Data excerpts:
● ● ● ●
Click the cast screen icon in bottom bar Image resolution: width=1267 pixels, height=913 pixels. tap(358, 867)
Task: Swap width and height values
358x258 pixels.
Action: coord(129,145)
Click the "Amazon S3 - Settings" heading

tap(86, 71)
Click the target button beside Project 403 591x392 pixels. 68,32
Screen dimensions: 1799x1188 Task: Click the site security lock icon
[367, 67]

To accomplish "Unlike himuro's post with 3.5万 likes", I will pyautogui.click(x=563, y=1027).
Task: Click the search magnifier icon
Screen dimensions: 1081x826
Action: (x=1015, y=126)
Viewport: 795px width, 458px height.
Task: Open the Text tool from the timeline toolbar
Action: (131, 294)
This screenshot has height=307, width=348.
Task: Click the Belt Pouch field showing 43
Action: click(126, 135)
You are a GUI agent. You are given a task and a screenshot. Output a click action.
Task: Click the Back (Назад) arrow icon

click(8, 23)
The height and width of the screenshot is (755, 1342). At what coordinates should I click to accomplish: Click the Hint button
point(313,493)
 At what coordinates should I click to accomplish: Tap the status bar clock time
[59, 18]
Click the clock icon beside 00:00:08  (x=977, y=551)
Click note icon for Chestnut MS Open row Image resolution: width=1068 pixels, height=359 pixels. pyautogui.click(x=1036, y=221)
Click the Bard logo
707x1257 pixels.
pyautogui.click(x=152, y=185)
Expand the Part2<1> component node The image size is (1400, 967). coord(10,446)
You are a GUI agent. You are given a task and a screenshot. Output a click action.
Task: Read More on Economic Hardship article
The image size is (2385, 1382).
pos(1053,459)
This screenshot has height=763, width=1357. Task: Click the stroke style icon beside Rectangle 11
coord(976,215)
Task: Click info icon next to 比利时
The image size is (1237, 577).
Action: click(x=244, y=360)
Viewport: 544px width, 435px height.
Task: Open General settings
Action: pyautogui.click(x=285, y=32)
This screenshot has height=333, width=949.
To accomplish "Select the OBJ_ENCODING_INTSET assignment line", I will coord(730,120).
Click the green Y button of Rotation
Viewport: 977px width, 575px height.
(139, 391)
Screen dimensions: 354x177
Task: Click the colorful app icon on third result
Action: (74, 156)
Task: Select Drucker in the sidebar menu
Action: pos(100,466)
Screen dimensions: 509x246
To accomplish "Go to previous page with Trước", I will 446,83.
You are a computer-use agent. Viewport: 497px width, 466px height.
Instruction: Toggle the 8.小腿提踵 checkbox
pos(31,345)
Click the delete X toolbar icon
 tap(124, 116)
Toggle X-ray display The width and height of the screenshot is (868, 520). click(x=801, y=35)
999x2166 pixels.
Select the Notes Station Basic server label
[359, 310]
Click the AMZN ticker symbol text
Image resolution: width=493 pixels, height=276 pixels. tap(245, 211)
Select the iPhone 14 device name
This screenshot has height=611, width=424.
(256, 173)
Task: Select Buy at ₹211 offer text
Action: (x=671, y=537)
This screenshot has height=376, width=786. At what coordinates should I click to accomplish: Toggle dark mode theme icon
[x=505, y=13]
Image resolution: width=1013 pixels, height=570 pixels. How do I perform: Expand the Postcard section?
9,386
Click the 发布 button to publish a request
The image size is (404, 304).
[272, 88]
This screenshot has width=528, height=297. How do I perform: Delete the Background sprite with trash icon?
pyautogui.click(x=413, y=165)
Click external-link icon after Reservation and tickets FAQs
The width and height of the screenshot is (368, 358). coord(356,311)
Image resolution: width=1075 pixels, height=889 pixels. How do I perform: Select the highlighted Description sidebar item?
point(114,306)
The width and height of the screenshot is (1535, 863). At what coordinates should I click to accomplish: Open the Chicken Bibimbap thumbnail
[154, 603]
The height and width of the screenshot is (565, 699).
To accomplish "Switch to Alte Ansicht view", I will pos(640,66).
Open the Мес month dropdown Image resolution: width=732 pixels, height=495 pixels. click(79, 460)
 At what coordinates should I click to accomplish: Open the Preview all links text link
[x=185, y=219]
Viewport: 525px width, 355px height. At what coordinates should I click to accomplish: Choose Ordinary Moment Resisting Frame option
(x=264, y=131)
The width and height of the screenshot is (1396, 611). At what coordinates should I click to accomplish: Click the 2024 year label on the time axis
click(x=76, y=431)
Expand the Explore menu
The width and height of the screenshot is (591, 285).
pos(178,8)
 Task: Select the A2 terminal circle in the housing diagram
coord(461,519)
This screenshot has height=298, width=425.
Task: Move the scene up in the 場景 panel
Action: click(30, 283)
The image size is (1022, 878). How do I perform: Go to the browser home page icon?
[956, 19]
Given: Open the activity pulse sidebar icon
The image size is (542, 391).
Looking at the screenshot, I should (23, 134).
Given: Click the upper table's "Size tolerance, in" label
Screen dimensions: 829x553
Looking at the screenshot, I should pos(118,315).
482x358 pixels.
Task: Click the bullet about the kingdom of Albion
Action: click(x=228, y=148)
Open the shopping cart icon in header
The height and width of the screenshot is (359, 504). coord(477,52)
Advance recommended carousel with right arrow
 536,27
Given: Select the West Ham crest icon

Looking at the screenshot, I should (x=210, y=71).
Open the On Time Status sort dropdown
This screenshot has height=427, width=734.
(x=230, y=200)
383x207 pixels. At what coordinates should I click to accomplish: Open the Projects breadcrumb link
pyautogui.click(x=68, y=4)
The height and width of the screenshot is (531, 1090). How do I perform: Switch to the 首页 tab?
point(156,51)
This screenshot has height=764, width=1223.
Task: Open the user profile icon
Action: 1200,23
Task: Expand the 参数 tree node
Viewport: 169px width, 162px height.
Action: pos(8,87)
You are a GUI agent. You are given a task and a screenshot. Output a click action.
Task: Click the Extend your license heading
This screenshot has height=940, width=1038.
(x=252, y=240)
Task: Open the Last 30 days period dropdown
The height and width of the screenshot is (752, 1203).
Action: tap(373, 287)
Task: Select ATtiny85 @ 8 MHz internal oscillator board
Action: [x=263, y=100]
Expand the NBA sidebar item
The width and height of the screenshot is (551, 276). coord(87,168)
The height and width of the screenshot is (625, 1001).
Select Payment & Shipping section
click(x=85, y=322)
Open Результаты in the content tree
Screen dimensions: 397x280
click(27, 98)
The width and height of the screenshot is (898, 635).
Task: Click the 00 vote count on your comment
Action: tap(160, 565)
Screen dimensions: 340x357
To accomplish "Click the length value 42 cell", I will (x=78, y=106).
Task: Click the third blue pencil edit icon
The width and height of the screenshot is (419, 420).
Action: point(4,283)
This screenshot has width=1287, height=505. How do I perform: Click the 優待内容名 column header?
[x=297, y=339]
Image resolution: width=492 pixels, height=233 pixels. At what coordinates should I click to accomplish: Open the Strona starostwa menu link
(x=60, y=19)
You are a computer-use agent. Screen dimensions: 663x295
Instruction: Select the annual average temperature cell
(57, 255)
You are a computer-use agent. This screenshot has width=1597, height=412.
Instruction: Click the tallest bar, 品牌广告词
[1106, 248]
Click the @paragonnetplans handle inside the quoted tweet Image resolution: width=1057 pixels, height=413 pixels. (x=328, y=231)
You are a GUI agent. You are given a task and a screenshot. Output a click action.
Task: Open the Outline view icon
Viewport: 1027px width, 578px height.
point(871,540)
● ● ● ●
Work order:
Please copy out every line shown above, exactly.

Solution to this task:
Click the cast screen icon in bottom bar Image resolution: width=1267 pixels, height=913 pixels. tap(358, 867)
Task: Swap width and height values
358x258 pixels.
Action: coord(129,145)
Click the "Amazon S3 - Settings" heading

tap(86, 71)
Click the target button beside Project 403 591x392 pixels. 68,32
Screen dimensions: 1799x1188 Task: Click the site security lock icon
[367, 67]

To accomplish "Unlike himuro's post with 3.5万 likes", I will pyautogui.click(x=563, y=1027).
Task: Click the search magnifier icon
Screen dimensions: 1081x826
Action: (x=1015, y=126)
Viewport: 795px width, 458px height.
Task: Open the Text tool from the timeline toolbar
Action: (131, 294)
This screenshot has height=307, width=348.
Task: Click the Belt Pouch field showing 43
Action: click(126, 135)
You are a GUI agent. You are given a task and a screenshot. Output a click action.
Task: Click the Back (Назад) arrow icon

click(8, 23)
The height and width of the screenshot is (755, 1342). At what coordinates should I click to accomplish: Click the Hint button
point(313,493)
 At what coordinates should I click to accomplish: Tap the status bar clock time
[59, 18]
Click the clock icon beside 00:00:08  (x=977, y=551)
Click note icon for Chestnut MS Open row Image resolution: width=1068 pixels, height=359 pixels. pyautogui.click(x=1036, y=221)
Click the Bard logo
707x1257 pixels.
pyautogui.click(x=152, y=185)
Expand the Part2<1> component node The image size is (1400, 967). coord(10,446)
You are a GUI agent. You are given a task and a screenshot. Output a click action.
Task: Read More on Economic Hardship article
The image size is (2385, 1382).
pos(1053,459)
This screenshot has height=763, width=1357. Task: Click the stroke style icon beside Rectangle 11
coord(976,215)
Task: Click info icon next to 比利时
The image size is (1237, 577).
Action: click(x=244, y=360)
Viewport: 544px width, 435px height.
Task: Open General settings
Action: pyautogui.click(x=285, y=32)
This screenshot has height=333, width=949.
To accomplish "Select the OBJ_ENCODING_INTSET assignment line", I will coord(730,120).
Click the green Y button of Rotation
Viewport: 977px width, 575px height.
(139, 391)
Screen dimensions: 354x177
Task: Click the colorful app icon on third result
Action: (74, 156)
Task: Select Drucker in the sidebar menu
Action: pos(100,466)
Screen dimensions: 509x246
To accomplish "Go to previous page with Trước", I will 446,83.
You are a computer-use agent. Viewport: 497px width, 466px height.
Instruction: Toggle the 8.小腿提踵 checkbox
pos(31,345)
Click the delete X toolbar icon
 tap(124, 116)
Toggle X-ray display The width and height of the screenshot is (868, 520). click(x=801, y=35)
999x2166 pixels.
Select the Notes Station Basic server label
[359, 310]
Click the AMZN ticker symbol text
Image resolution: width=493 pixels, height=276 pixels. tap(245, 211)
Select the iPhone 14 device name
This screenshot has height=611, width=424.
(256, 173)
Task: Select Buy at ₹211 offer text
Action: (x=671, y=537)
This screenshot has height=376, width=786. At what coordinates should I click to accomplish: Toggle dark mode theme icon
[x=505, y=13]
Image resolution: width=1013 pixels, height=570 pixels. How do I perform: Expand the Postcard section?
9,386
Click the 发布 button to publish a request
The image size is (404, 304).
[272, 88]
This screenshot has width=528, height=297. How do I perform: Delete the Background sprite with trash icon?
pyautogui.click(x=413, y=165)
Click external-link icon after Reservation and tickets FAQs
The width and height of the screenshot is (368, 358). coord(356,311)
Image resolution: width=1075 pixels, height=889 pixels. How do I perform: Select the highlighted Description sidebar item?
point(114,306)
The width and height of the screenshot is (1535, 863). At what coordinates should I click to accomplish: Open the Chicken Bibimbap thumbnail
[154, 603]
The height and width of the screenshot is (565, 699).
To accomplish "Switch to Alte Ansicht view", I will pos(640,66).
Open the Мес month dropdown Image resolution: width=732 pixels, height=495 pixels. click(79, 460)
 At what coordinates should I click to accomplish: Open the Preview all links text link
[x=185, y=219]
Viewport: 525px width, 355px height. At what coordinates should I click to accomplish: Choose Ordinary Moment Resisting Frame option
(x=264, y=131)
The width and height of the screenshot is (1396, 611). At what coordinates should I click to accomplish: Click the 2024 year label on the time axis
click(x=76, y=431)
Expand the Explore menu
The width and height of the screenshot is (591, 285).
pos(178,8)
 Task: Select the A2 terminal circle in the housing diagram
coord(461,519)
This screenshot has height=298, width=425.
Task: Move the scene up in the 場景 panel
Action: click(30, 283)
The image size is (1022, 878). How do I perform: Go to the browser home page icon?
[956, 19]
Given: Open the activity pulse sidebar icon
The image size is (542, 391).
Looking at the screenshot, I should (23, 134).
Given: Click the upper table's "Size tolerance, in" label
Screen dimensions: 829x553
Looking at the screenshot, I should pos(118,315).
482x358 pixels.
Task: Click the bullet about the kingdom of Albion
Action: click(x=228, y=148)
Open the shopping cart icon in header
The height and width of the screenshot is (359, 504). coord(477,52)
Advance recommended carousel with right arrow
 536,27
Given: Select the West Ham crest icon

Looking at the screenshot, I should (x=210, y=71).
Open the On Time Status sort dropdown
This screenshot has height=427, width=734.
(x=230, y=200)
383x207 pixels. At what coordinates should I click to accomplish: Open the Projects breadcrumb link
pyautogui.click(x=68, y=4)
The height and width of the screenshot is (531, 1090). How do I perform: Switch to the 首页 tab?
point(156,51)
This screenshot has height=764, width=1223.
Task: Open the user profile icon
Action: 1200,23
Task: Expand the 参数 tree node
Viewport: 169px width, 162px height.
Action: pos(8,87)
You are a GUI agent. You are given a task and a screenshot. Output a click action.
Task: Click the Extend your license heading
This screenshot has height=940, width=1038.
(x=252, y=240)
Task: Open the Last 30 days period dropdown
The height and width of the screenshot is (752, 1203).
Action: tap(373, 287)
Task: Select ATtiny85 @ 8 MHz internal oscillator board
Action: [x=263, y=100]
Expand the NBA sidebar item
The width and height of the screenshot is (551, 276). coord(87,168)
The height and width of the screenshot is (625, 1001).
Select Payment & Shipping section
click(x=85, y=322)
Open Результаты in the content tree
Screen dimensions: 397x280
click(27, 98)
The width and height of the screenshot is (898, 635).
Task: Click the 00 vote count on your comment
Action: tap(160, 565)
Screen dimensions: 340x357
To accomplish "Click the length value 42 cell", I will (x=78, y=106).
Task: Click the third blue pencil edit icon
The width and height of the screenshot is (419, 420).
Action: point(4,283)
This screenshot has width=1287, height=505. How do I perform: Click the 優待内容名 column header?
[x=297, y=339]
Image resolution: width=492 pixels, height=233 pixels. At what coordinates should I click to accomplish: Open the Strona starostwa menu link
(x=60, y=19)
You are a computer-use agent. Screen dimensions: 663x295
Instruction: Select the annual average temperature cell
(57, 255)
You are a computer-use agent. This screenshot has width=1597, height=412.
Instruction: Click the tallest bar, 品牌广告词
[1106, 248]
Click the @paragonnetplans handle inside the quoted tweet Image resolution: width=1057 pixels, height=413 pixels. (x=328, y=231)
You are a GUI agent. You are given a task and a screenshot. Output a click action.
Task: Open the Outline view icon
Viewport: 1027px width, 578px height.
point(871,540)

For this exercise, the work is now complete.